*Your goal*: Line by line, transcribe the data shown below.

(Records from a collection)
⟨

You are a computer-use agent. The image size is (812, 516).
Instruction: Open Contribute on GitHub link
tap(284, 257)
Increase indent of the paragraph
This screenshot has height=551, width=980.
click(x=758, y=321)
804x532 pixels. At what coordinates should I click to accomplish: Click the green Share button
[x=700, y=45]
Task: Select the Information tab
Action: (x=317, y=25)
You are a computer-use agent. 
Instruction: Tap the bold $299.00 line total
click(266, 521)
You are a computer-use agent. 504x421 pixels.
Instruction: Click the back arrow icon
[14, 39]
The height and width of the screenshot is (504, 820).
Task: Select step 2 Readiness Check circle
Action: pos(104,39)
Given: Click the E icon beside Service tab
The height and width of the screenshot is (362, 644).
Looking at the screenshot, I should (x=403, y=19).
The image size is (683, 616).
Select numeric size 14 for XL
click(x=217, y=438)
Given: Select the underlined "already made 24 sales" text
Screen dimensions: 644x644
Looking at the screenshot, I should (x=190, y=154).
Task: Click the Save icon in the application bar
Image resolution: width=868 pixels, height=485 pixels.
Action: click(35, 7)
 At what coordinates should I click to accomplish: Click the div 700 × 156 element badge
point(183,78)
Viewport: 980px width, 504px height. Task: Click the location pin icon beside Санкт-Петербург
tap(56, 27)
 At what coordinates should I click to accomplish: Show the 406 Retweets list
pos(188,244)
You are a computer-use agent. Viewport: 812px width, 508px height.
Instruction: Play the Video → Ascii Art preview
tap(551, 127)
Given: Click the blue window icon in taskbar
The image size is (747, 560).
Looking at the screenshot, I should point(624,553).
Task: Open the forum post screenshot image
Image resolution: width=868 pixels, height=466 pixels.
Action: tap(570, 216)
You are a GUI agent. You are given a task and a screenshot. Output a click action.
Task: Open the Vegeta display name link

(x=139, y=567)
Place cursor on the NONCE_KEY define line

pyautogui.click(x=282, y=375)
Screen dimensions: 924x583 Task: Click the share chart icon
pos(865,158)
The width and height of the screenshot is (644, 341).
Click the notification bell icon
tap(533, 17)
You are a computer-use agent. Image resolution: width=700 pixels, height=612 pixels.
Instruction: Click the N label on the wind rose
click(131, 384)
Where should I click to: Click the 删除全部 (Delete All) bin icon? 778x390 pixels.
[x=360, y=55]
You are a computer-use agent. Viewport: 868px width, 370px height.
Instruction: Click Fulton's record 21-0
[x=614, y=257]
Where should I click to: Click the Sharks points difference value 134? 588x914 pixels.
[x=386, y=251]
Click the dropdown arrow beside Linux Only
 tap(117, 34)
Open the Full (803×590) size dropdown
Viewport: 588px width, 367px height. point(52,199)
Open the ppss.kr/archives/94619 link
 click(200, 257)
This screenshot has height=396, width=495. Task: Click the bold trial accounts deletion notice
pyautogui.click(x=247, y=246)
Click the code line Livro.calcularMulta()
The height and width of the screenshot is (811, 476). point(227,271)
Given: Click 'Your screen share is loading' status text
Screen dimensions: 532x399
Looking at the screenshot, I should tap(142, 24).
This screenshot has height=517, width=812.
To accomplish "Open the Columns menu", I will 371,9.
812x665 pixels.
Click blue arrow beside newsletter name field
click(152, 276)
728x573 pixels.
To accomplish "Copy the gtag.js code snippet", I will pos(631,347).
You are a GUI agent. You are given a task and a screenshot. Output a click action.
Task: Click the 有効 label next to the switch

⟩

*Output for this exercise*:
You are a computer-use agent. The image size is (812, 516).
Instruction: Open Contribute on GitHub link
tap(284, 257)
Increase indent of the paragraph
This screenshot has height=551, width=980.
click(x=758, y=321)
804x532 pixels. At what coordinates should I click to accomplish: Click the green Share button
[x=700, y=45]
Task: Select the Information tab
Action: (x=317, y=25)
You are a computer-use agent. 
Instruction: Tap the bold $299.00 line total
click(266, 521)
You are a computer-use agent. 504x421 pixels.
Instruction: Click the back arrow icon
[14, 39]
The height and width of the screenshot is (504, 820).
Task: Select step 2 Readiness Check circle
Action: pos(104,39)
Given: Click the E icon beside Service tab
The height and width of the screenshot is (362, 644).
Looking at the screenshot, I should (x=403, y=19).
The image size is (683, 616).
Select numeric size 14 for XL
click(x=217, y=438)
Given: Select the underlined "already made 24 sales" text
Screen dimensions: 644x644
Looking at the screenshot, I should (x=190, y=154).
Task: Click the Save icon in the application bar
Image resolution: width=868 pixels, height=485 pixels.
Action: click(35, 7)
 At what coordinates should I click to accomplish: Click the div 700 × 156 element badge
point(183,78)
Viewport: 980px width, 504px height. Task: Click the location pin icon beside Санкт-Петербург
tap(56, 27)
 At what coordinates should I click to accomplish: Show the 406 Retweets list
pos(188,244)
You are a computer-use agent. Viewport: 812px width, 508px height.
Instruction: Play the Video → Ascii Art preview
tap(551, 127)
Given: Click the blue window icon in taskbar
The image size is (747, 560).
Looking at the screenshot, I should point(624,553).
Task: Open the forum post screenshot image
Image resolution: width=868 pixels, height=466 pixels.
Action: tap(570, 216)
You are a GUI agent. You are given a task and a screenshot. Output a click action.
Task: Open the Vegeta display name link

(x=139, y=567)
Place cursor on the NONCE_KEY define line

pyautogui.click(x=282, y=375)
Screen dimensions: 924x583 Task: Click the share chart icon
pos(865,158)
The width and height of the screenshot is (644, 341).
Click the notification bell icon
tap(533, 17)
You are a computer-use agent. Image resolution: width=700 pixels, height=612 pixels.
Instruction: Click the N label on the wind rose
click(131, 384)
Where should I click to: Click the 删除全部 (Delete All) bin icon? 778x390 pixels.
[x=360, y=55]
You are a computer-use agent. Viewport: 868px width, 370px height.
Instruction: Click Fulton's record 21-0
[x=614, y=257]
Where should I click to: Click the Sharks points difference value 134? 588x914 pixels.
[x=386, y=251]
Click the dropdown arrow beside Linux Only
 tap(117, 34)
Open the Full (803×590) size dropdown
Viewport: 588px width, 367px height. point(52,199)
Open the ppss.kr/archives/94619 link
 click(200, 257)
This screenshot has height=396, width=495. Task: Click the bold trial accounts deletion notice
pyautogui.click(x=247, y=246)
Click the code line Livro.calcularMulta()
The height and width of the screenshot is (811, 476). point(227,271)
Given: Click 'Your screen share is loading' status text
Screen dimensions: 532x399
Looking at the screenshot, I should tap(142, 24).
This screenshot has height=517, width=812.
To accomplish "Open the Columns menu", I will 371,9.
812x665 pixels.
Click blue arrow beside newsletter name field
click(152, 276)
728x573 pixels.
To accomplish "Copy the gtag.js code snippet", I will pos(631,347).
You are a GUI agent. You are given a task and a screenshot. Output a click action.
Task: Click the 有効 label next to the switch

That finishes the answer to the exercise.